DACA recipients must present a valid work permit when they apply for a job, but managers for large employers may never see that and would not know how many of their workers are affected by the repeal, Velasquez said.
“The HR person would know, and if you’re in a small organization the owner would know; but beyond that there’s no reason for anyone to know,” he said. “It’s never gonna come up and more than likely the beneficiaries are not gonna talk about that.”
Large employers may only realize after it is too late.
“I expect there’s a lot of supervisors who will go to work six months from now and discover they are missing valuable people,” Velasquez said.
It will not just be employers who are surprised, Velasquez added. “I really expect there to be people to be shocked how integrated these young folks are into the economy,” he said.
Canvas On Demand, a company in Raleigh that manufactures artwork and graphics, has both permanent and temporary workers who are DACA recipients, said Rene Ramirez, the company’s environmental health and safety manager. Ramirez said the company relied on DACA workers during the Christmas season, its busiest time.
The Center for American Progress also estimated that removing DACA workers could have more than a billion-dollar impact on North Carolina’s economy.
DACA recipients whose legal status expires on March 5 can renew for a two-year period if they apply by Oct. 5. If Congress fails to enact legislation, some DACA recipients could be deported beginning on March 6. Velasquez said others may be able to work as independent contractors.

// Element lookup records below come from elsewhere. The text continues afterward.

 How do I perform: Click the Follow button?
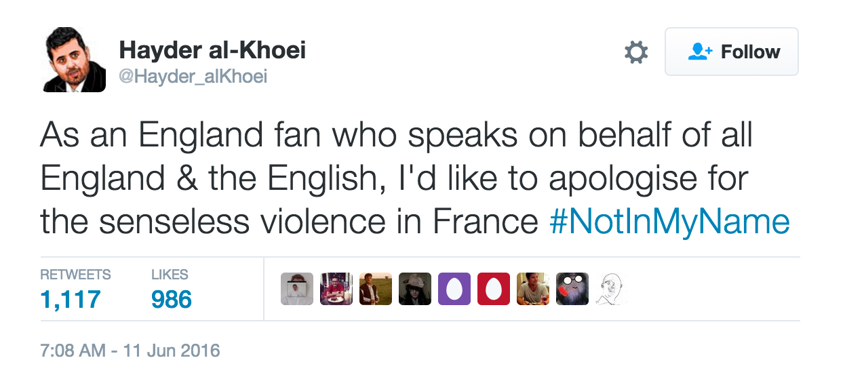(x=731, y=52)
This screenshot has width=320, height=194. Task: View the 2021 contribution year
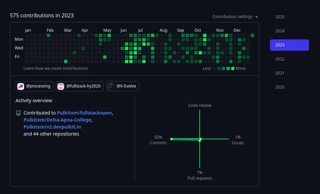tap(280, 73)
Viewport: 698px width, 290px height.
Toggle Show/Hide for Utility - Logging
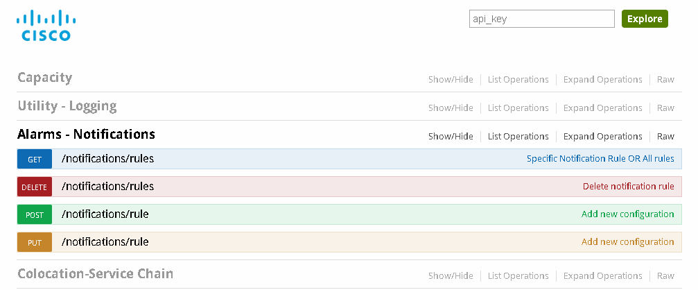[451, 108]
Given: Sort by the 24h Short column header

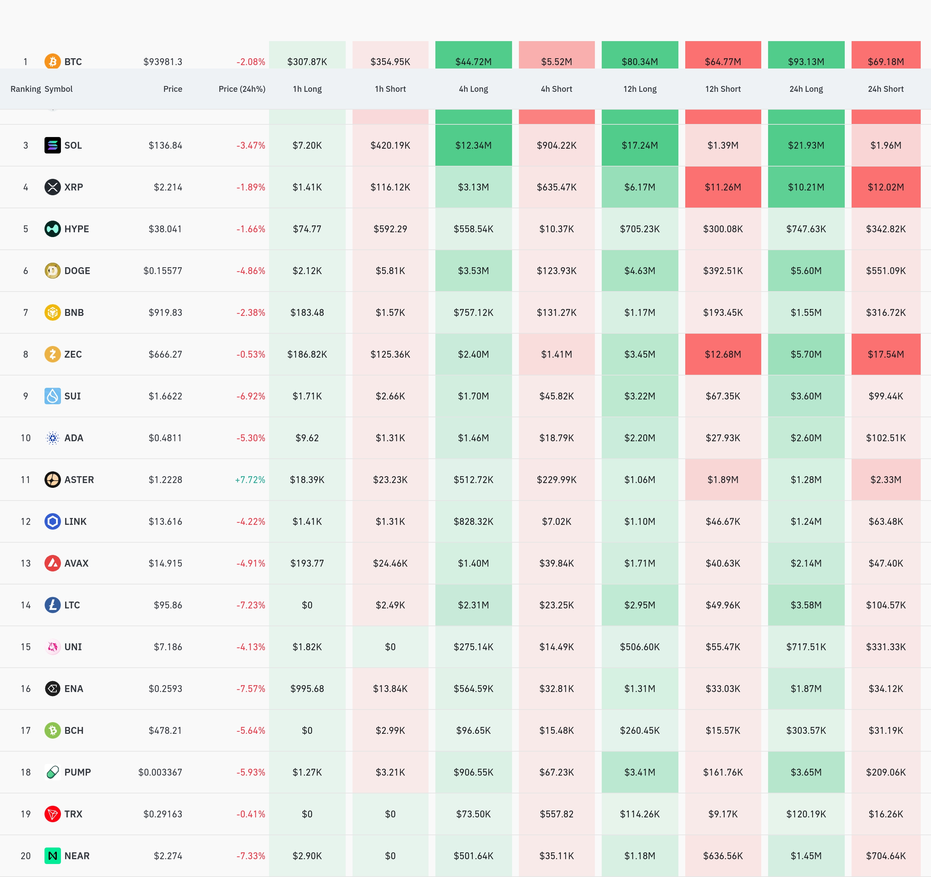Looking at the screenshot, I should coord(885,89).
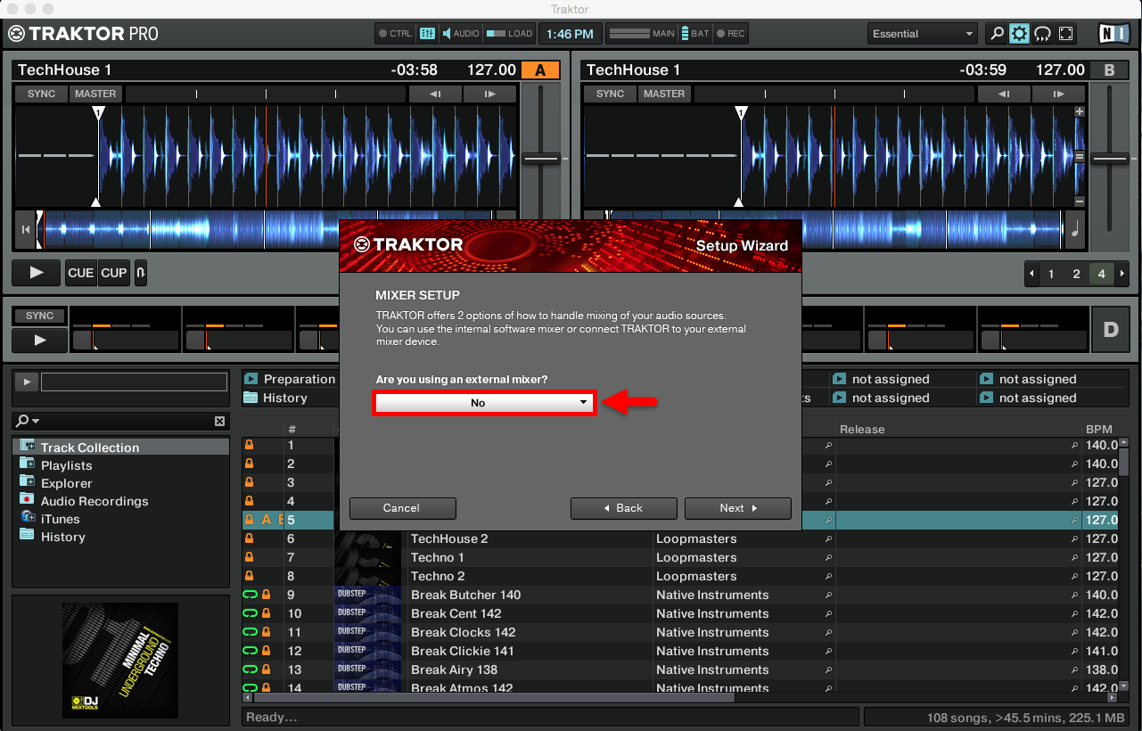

“Right now you are able, anybody in the country whether you’re here illegally or not, you can always work as a contract employee, so for instance, the construction industry is dominated by people who are 1099,” Velasquez said, naming the IRS form that independent contractors must fill out. “It’s possible that business will hire individuals who were DACA recipients as independent contractors. If there is no new legislation, and employers wish to keep their old DACA recipients, then this is what they will have to do.”
Businesses, though, are not sure what they will do for current DACA recipients if DACA is replaced.
“We are following the news and we are following the coming events,” Ramirez said, “But we haven’t established a set direction.”